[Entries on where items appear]
▼▼▼
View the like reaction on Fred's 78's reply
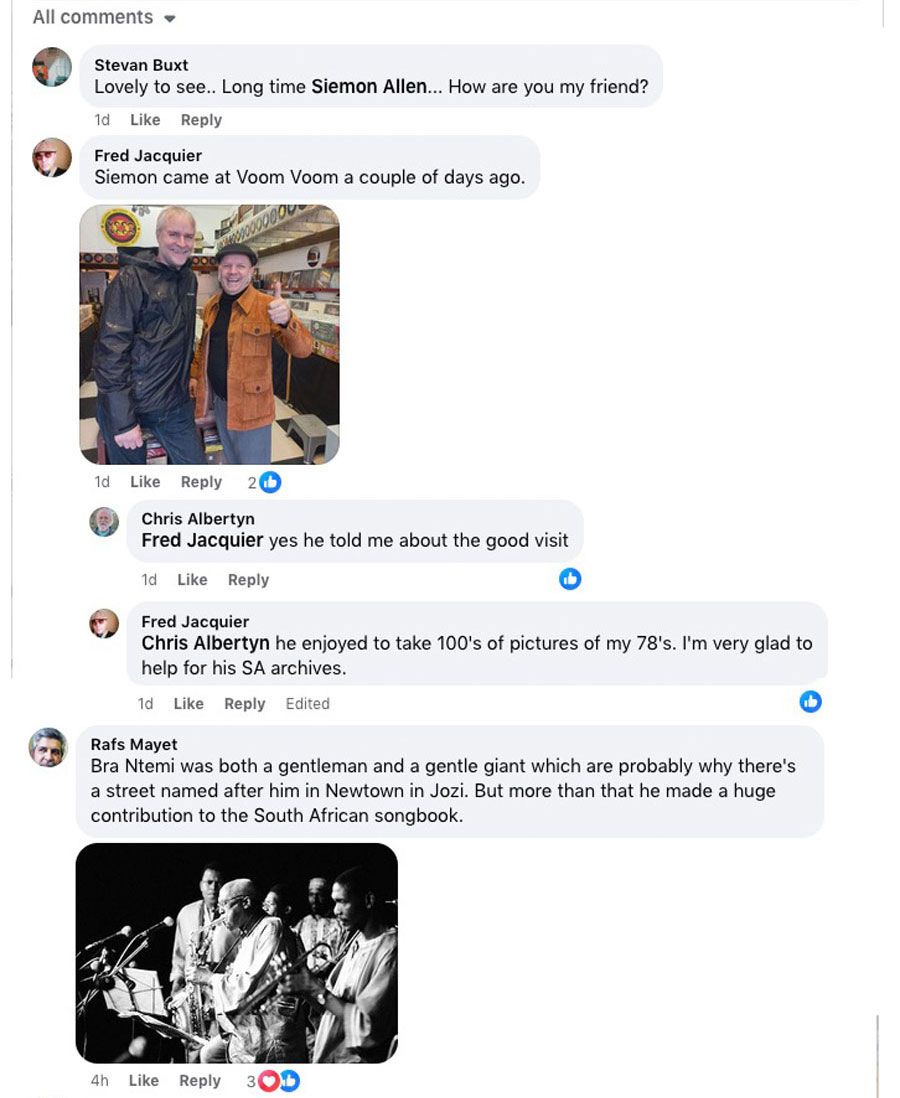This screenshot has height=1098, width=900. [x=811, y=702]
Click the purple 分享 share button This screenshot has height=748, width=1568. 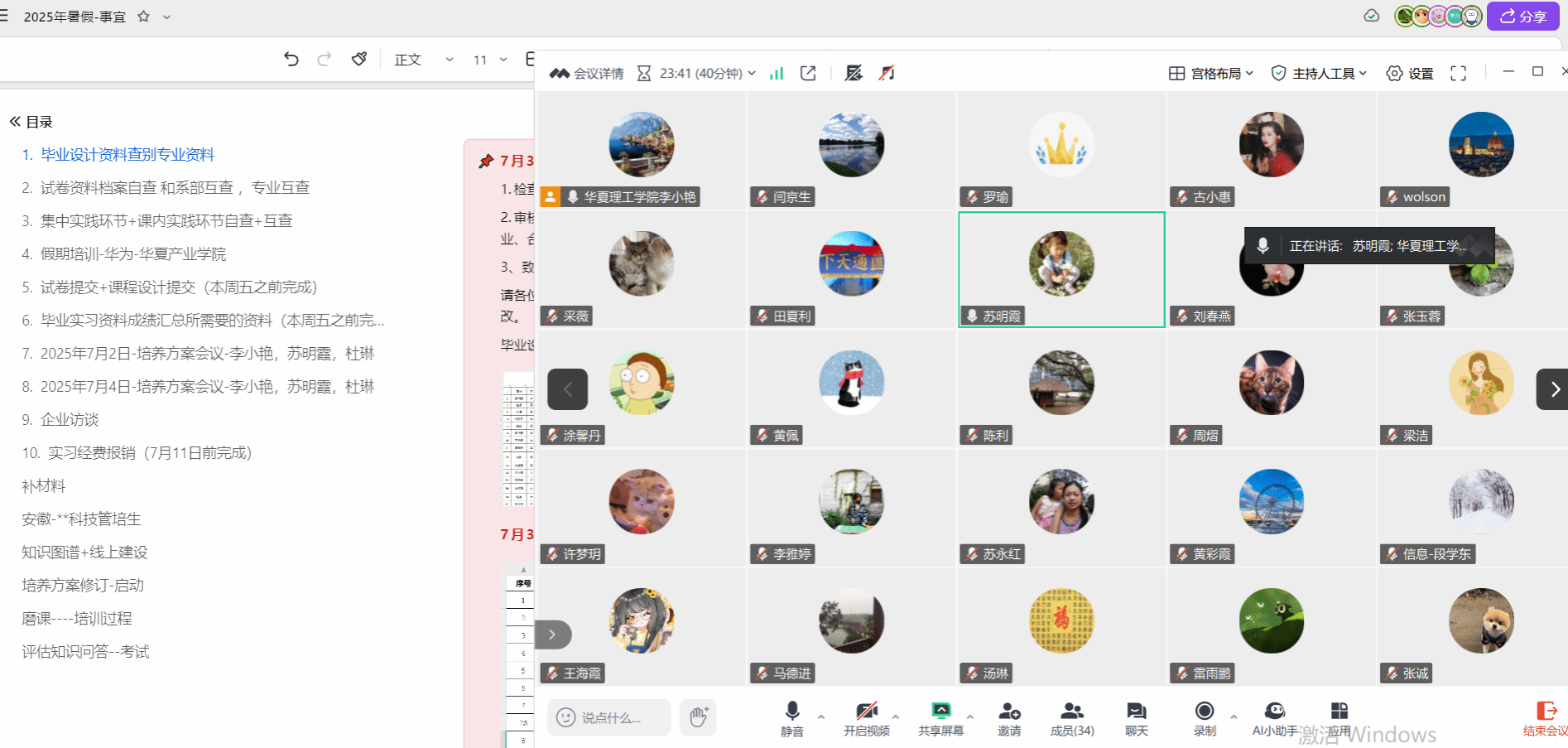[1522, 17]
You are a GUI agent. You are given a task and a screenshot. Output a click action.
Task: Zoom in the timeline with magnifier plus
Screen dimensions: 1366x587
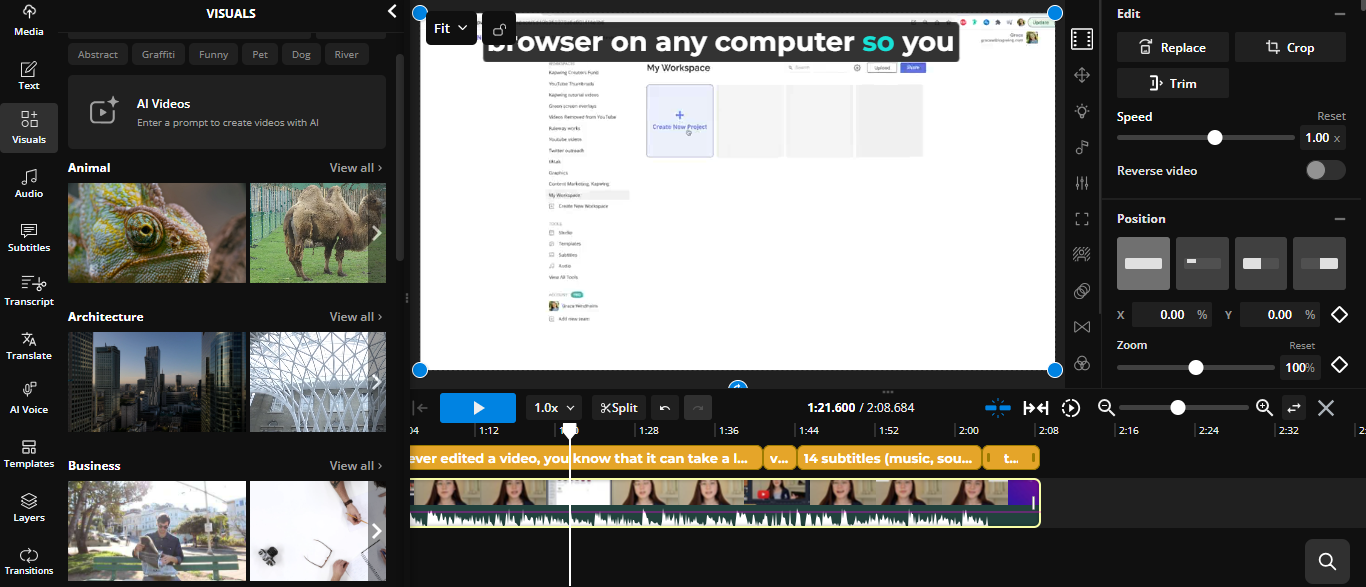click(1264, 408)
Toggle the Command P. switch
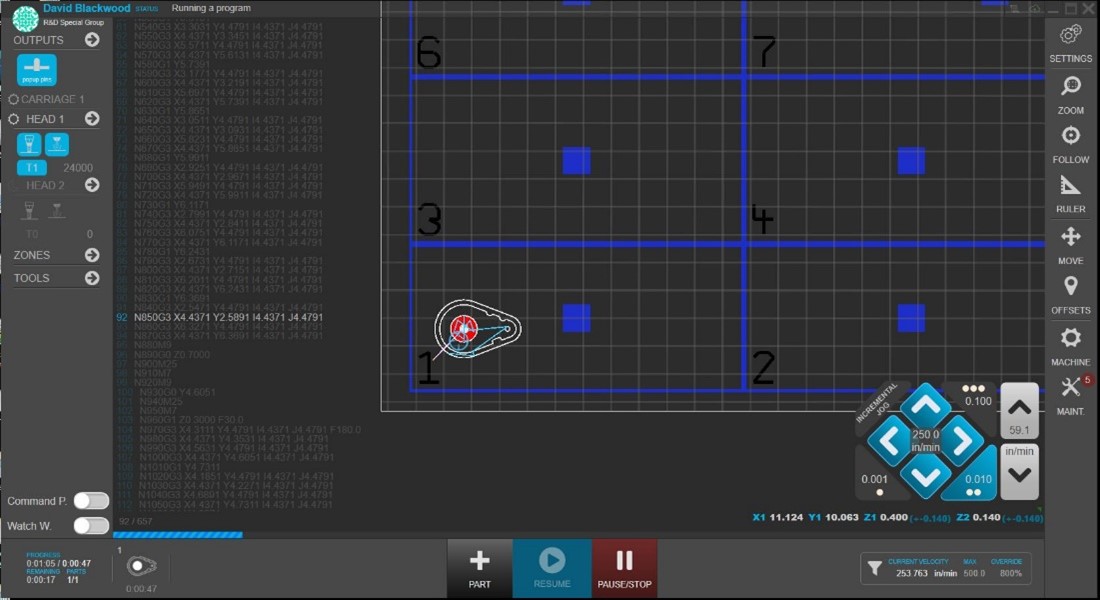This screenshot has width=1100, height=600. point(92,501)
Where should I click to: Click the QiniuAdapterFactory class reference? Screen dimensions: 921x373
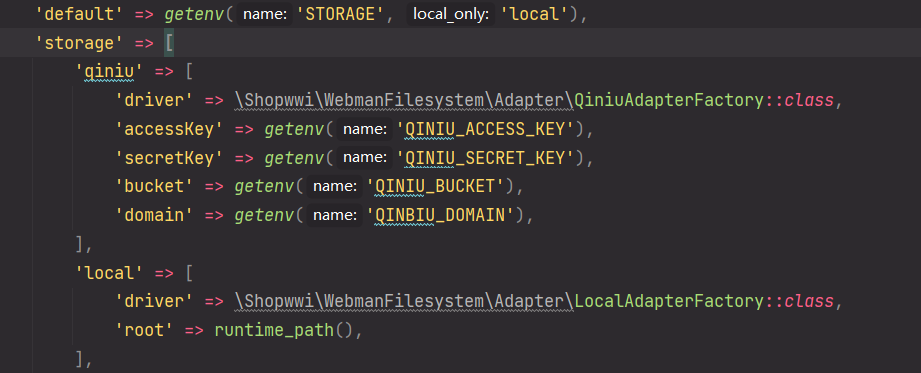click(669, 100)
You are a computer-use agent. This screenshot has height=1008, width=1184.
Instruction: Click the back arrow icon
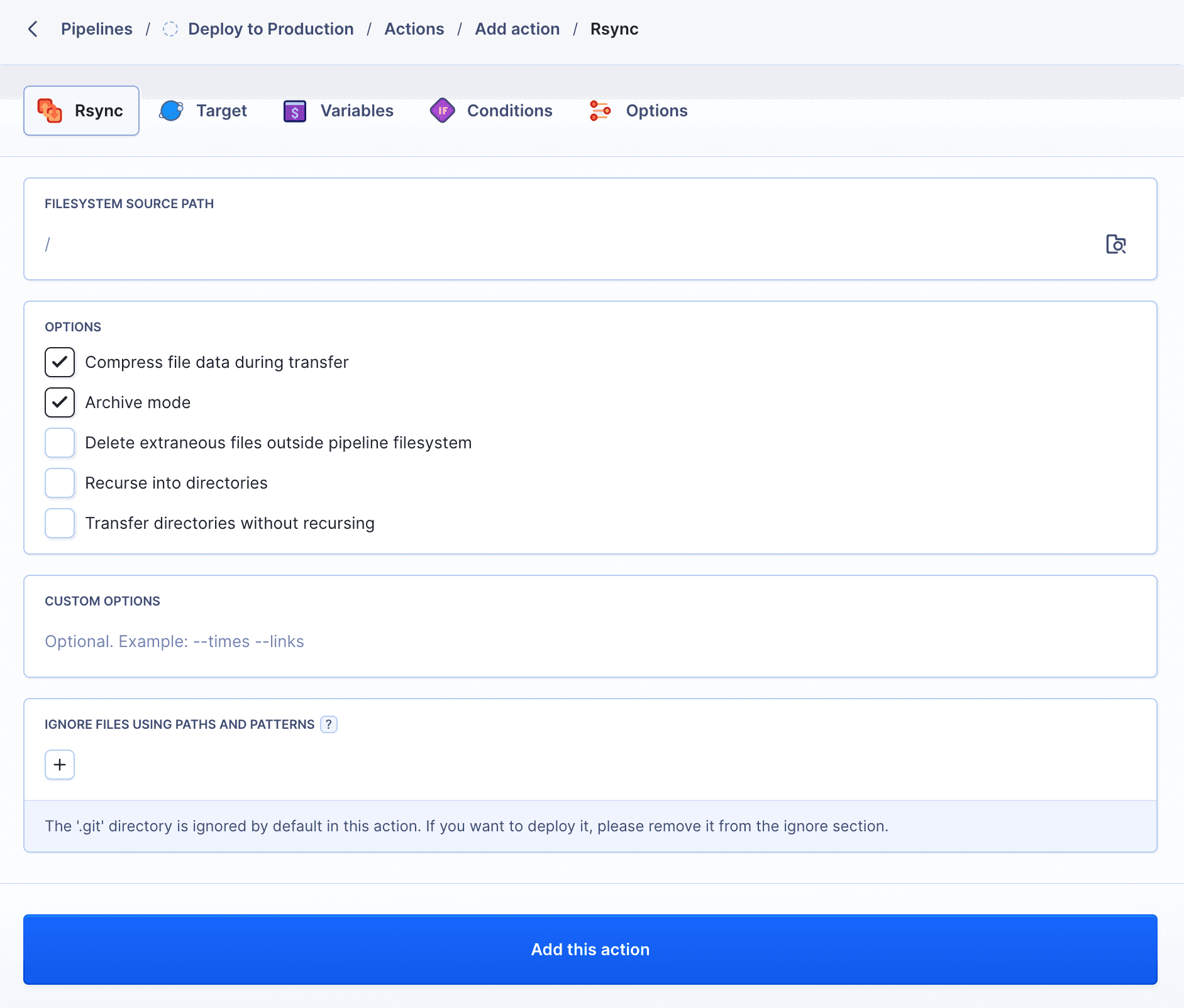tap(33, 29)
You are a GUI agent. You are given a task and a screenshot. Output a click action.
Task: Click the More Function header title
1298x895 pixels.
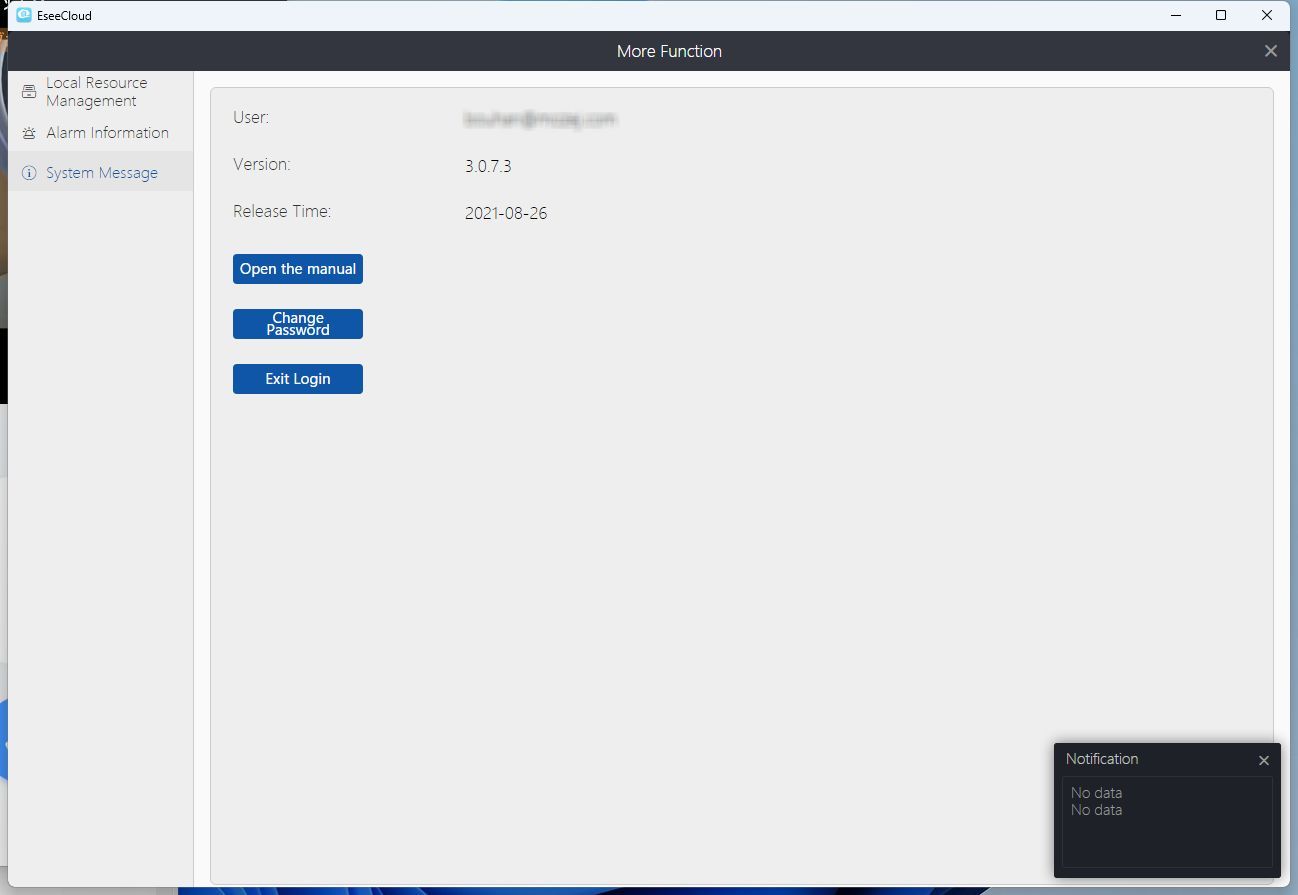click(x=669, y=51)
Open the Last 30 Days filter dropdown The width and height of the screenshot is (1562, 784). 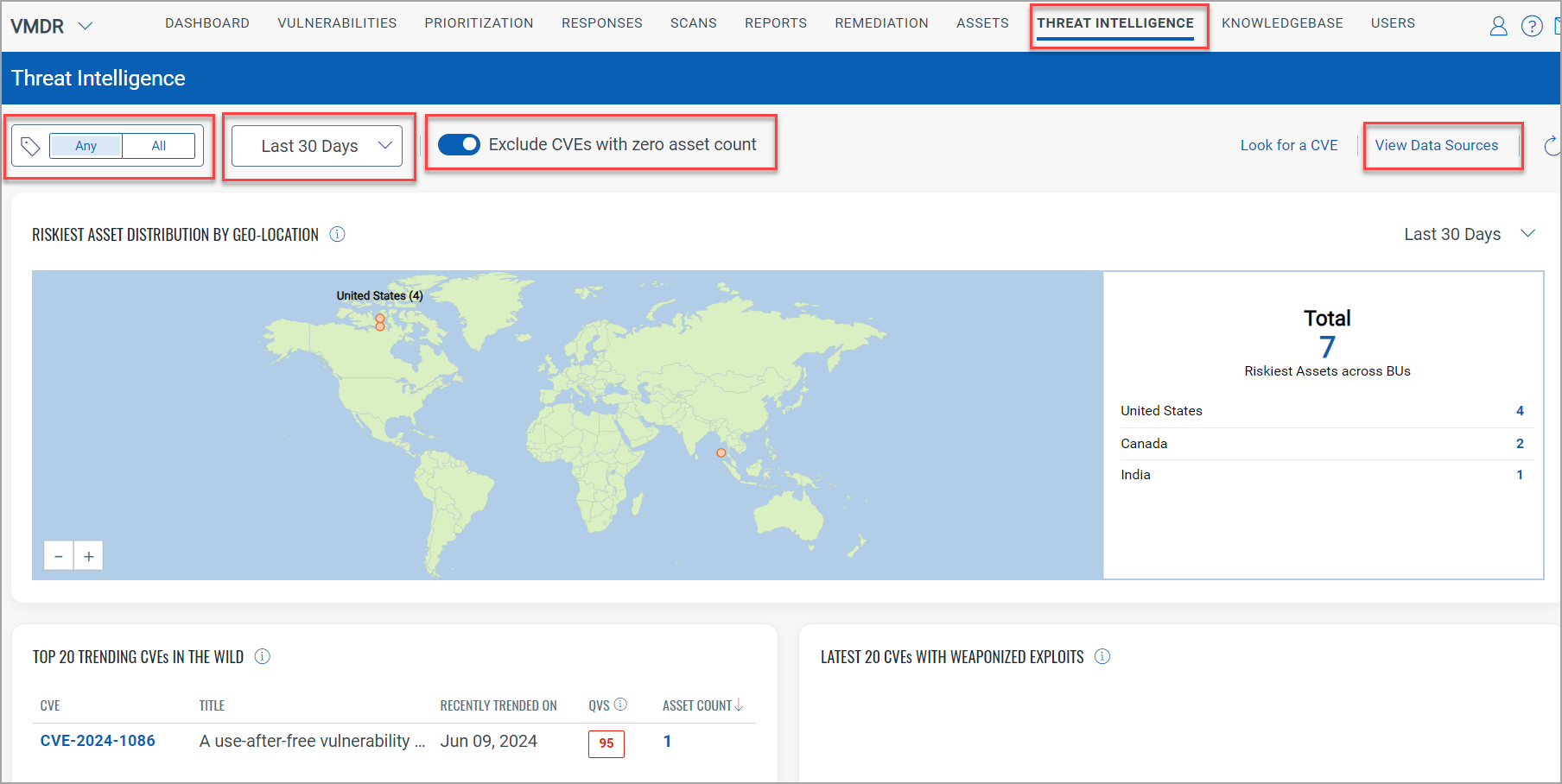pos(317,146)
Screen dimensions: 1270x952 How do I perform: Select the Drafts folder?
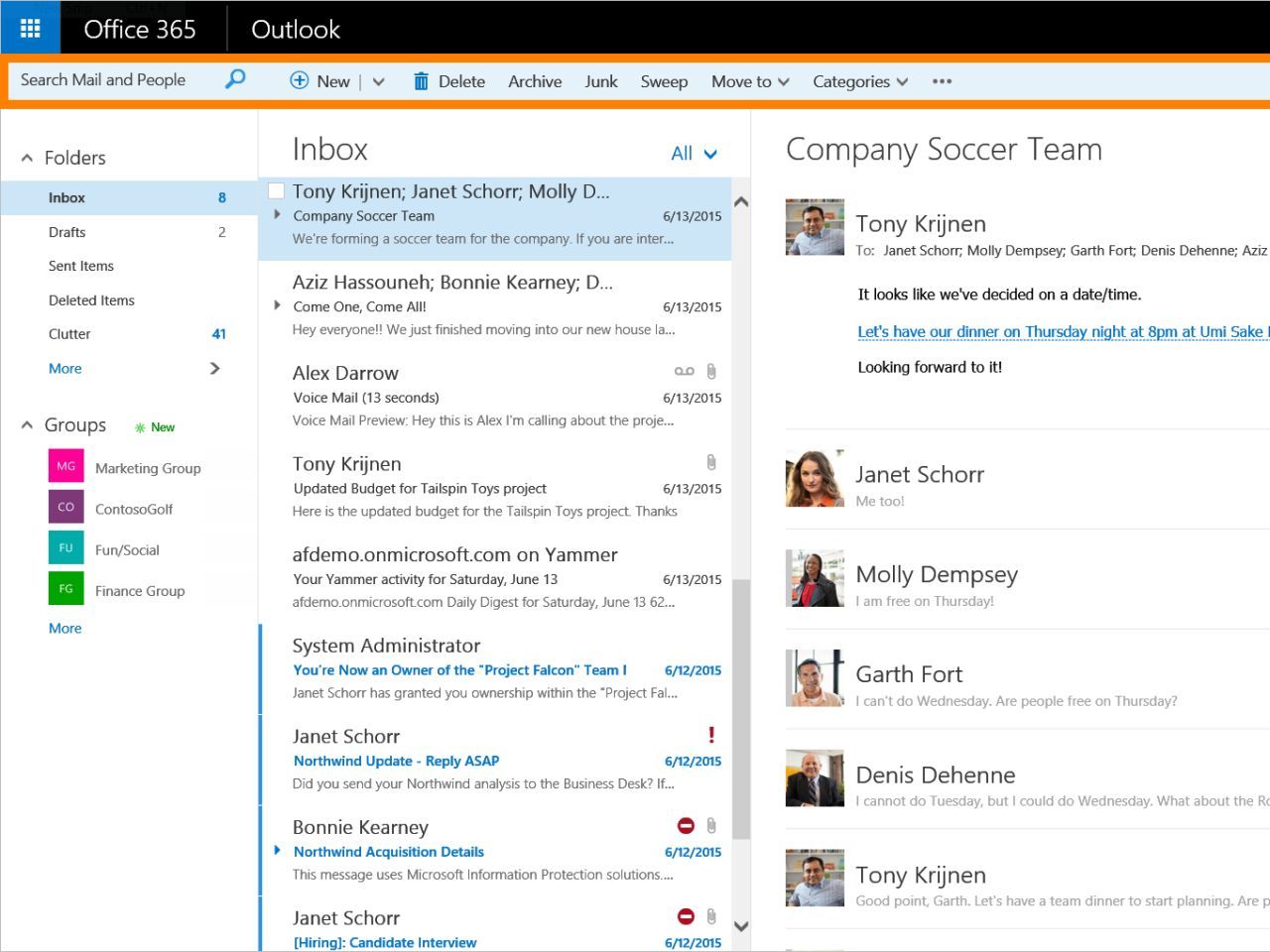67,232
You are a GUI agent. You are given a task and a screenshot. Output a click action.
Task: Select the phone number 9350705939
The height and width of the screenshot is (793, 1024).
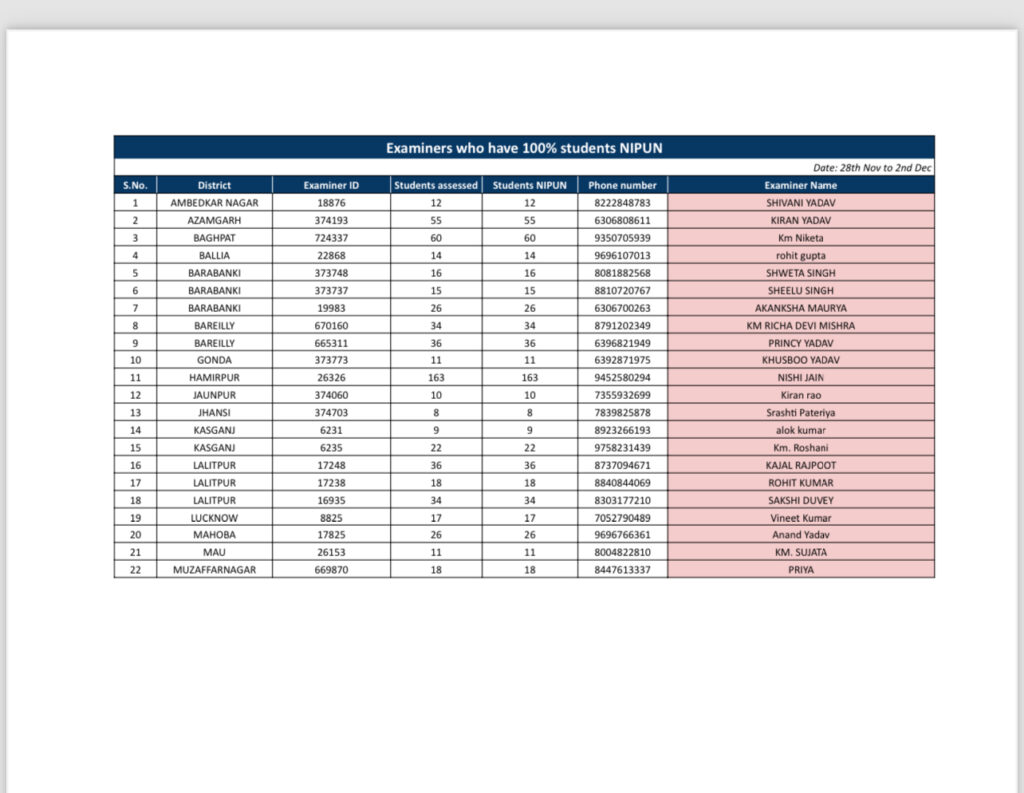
▲▲▲
Please copy the lines starting with the one containing "Toggle the Command P. switch" and ending with the one containing "click(669, 100)", both included, and leave out the pictures.

• RESULT OF THE TASK:
Toggle the Command P. switch
This screenshot has width=1100, height=600. point(92,501)
Where should I click to: Click the QiniuAdapterFactory class reference? Screen dimensions: 921x373
click(669, 100)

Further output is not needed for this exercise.